• **Set problem**
Switch "Unlimited" to "Capped" in the rows starting at the line containing "Open the Services" and ending at the line containing "Action: [42, 99]", and give those lines again with everything else unchanged.

***** Listed records *****

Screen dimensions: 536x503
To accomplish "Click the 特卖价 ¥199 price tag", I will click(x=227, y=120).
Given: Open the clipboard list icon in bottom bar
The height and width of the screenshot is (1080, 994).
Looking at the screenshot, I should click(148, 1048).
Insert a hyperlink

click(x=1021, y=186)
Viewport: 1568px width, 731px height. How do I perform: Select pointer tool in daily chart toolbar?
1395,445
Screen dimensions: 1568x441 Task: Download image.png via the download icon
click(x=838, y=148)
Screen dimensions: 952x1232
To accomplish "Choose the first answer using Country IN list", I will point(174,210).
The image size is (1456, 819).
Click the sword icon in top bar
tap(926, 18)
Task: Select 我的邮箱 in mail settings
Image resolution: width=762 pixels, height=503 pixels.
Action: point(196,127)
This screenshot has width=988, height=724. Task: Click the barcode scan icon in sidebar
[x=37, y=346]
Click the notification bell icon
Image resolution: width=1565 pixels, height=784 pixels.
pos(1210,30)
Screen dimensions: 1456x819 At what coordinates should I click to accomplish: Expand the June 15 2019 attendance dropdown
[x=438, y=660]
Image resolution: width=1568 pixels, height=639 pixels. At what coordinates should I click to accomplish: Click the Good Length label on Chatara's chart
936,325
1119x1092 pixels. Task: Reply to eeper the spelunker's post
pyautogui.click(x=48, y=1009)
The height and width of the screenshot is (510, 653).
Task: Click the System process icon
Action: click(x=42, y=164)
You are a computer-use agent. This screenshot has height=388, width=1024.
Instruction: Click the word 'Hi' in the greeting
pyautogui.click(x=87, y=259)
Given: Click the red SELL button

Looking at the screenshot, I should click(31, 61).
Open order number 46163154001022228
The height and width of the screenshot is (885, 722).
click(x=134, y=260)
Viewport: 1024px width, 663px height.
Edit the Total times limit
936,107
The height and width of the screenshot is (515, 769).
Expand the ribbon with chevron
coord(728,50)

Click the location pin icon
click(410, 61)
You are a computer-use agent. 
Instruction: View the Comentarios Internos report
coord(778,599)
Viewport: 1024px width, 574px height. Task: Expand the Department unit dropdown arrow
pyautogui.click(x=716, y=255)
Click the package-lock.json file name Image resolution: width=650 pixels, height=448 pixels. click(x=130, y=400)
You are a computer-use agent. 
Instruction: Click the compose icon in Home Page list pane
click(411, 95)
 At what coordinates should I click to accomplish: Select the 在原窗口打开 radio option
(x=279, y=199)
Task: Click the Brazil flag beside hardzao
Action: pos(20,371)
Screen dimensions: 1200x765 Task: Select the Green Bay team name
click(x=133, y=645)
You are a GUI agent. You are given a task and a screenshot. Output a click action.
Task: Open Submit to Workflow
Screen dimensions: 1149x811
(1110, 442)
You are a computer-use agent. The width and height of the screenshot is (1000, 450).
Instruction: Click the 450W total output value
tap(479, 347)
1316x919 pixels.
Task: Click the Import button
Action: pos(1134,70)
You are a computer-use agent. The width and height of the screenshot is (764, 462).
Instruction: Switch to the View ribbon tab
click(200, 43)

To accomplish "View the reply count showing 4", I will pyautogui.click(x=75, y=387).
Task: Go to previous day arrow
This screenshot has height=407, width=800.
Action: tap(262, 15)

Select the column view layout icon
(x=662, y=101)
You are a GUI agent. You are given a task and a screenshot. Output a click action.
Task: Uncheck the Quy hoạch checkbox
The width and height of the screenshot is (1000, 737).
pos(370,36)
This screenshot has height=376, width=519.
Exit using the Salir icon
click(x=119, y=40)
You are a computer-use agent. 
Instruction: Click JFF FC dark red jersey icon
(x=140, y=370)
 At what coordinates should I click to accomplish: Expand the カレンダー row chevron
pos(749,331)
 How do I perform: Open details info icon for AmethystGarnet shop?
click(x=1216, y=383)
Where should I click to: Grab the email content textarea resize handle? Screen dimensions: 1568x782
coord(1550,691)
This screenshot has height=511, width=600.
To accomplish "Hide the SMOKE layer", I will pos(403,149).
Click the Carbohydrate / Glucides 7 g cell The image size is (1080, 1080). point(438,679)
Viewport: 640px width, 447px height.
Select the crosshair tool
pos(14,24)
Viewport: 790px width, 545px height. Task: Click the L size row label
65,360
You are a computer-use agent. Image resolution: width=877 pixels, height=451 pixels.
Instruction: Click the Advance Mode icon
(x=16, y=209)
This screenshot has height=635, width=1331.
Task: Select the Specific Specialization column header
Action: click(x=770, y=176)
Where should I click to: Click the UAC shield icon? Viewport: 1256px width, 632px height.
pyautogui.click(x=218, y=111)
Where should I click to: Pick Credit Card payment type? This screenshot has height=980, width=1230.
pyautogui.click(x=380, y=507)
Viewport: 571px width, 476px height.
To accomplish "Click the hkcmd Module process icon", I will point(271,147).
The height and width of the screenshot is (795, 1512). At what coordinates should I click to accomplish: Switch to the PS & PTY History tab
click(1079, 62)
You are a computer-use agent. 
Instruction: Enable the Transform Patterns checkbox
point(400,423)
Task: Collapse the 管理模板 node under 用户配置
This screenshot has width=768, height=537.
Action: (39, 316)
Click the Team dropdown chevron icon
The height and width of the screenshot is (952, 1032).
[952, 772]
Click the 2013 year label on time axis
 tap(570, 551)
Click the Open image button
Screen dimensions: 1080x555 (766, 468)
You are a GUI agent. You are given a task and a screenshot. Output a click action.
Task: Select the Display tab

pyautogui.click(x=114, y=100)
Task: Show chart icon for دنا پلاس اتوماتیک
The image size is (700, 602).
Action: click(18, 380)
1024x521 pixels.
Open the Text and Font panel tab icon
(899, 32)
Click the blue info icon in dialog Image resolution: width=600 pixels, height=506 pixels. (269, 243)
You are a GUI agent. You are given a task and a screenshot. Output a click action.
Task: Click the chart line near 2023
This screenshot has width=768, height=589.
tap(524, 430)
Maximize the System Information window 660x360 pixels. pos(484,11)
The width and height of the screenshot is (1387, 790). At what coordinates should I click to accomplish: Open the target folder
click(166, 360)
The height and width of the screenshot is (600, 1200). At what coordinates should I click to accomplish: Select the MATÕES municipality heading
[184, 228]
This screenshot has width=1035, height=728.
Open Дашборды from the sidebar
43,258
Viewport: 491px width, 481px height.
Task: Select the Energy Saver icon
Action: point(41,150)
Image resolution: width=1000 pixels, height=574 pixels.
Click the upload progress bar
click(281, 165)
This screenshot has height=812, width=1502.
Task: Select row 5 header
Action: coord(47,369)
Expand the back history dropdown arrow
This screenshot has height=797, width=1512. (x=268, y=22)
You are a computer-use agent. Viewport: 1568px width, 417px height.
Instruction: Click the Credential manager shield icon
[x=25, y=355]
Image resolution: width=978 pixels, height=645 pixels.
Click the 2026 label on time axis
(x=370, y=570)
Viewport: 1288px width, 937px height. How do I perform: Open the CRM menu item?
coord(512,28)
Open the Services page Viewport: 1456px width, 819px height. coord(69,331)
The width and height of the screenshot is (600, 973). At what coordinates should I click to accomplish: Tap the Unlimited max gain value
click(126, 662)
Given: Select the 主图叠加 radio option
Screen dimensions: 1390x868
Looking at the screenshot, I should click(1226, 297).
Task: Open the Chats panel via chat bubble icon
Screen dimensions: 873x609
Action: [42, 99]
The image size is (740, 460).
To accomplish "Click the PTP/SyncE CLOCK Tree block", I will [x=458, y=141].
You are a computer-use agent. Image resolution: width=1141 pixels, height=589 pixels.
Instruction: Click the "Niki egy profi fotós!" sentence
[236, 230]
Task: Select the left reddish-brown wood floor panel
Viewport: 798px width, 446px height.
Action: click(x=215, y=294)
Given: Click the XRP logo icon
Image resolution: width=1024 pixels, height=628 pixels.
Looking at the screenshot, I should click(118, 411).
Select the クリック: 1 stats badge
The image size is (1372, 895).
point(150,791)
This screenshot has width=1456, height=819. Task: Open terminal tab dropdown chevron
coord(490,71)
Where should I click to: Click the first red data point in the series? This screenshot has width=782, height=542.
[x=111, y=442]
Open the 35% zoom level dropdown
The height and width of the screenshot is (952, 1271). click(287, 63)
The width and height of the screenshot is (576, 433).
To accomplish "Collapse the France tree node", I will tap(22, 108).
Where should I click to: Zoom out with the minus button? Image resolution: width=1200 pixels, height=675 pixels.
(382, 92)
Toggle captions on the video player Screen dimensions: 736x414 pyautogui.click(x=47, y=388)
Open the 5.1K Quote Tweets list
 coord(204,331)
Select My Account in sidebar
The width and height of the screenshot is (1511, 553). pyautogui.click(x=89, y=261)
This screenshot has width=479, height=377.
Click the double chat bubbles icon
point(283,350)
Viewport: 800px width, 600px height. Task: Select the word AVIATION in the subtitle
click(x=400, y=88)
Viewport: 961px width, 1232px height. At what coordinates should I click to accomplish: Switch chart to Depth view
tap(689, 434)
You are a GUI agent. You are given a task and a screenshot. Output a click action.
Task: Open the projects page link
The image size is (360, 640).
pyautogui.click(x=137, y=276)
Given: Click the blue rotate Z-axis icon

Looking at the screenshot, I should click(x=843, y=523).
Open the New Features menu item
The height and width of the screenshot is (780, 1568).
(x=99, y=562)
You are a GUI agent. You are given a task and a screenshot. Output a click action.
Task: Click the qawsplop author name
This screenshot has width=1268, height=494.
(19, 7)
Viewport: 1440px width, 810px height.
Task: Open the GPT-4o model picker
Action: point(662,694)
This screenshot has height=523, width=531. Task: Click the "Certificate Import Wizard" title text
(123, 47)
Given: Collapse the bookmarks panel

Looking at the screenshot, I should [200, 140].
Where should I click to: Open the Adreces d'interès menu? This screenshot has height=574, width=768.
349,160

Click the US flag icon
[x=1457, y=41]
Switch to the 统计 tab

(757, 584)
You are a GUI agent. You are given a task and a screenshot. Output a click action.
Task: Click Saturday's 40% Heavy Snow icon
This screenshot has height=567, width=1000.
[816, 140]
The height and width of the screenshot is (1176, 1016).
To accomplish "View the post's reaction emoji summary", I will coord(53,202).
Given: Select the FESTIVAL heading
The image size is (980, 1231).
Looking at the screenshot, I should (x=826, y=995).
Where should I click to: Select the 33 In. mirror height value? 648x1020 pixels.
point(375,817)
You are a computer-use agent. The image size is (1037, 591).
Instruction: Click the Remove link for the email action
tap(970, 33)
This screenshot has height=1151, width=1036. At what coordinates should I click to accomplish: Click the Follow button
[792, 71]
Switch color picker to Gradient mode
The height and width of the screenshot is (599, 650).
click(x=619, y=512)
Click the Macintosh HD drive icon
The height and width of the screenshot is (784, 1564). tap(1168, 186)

*****

• **Finished task**
Open the Services page Viewport: 1456px width, 819px height. coord(69,331)
The width and height of the screenshot is (600, 973). At what coordinates should I click to accomplish: Tap the Capped max gain value
click(126, 662)
Given: Select the 主图叠加 radio option
Screen dimensions: 1390x868
Looking at the screenshot, I should click(1226, 297).
Task: Open the Chats panel via chat bubble icon
Screen dimensions: 873x609
Action: [42, 99]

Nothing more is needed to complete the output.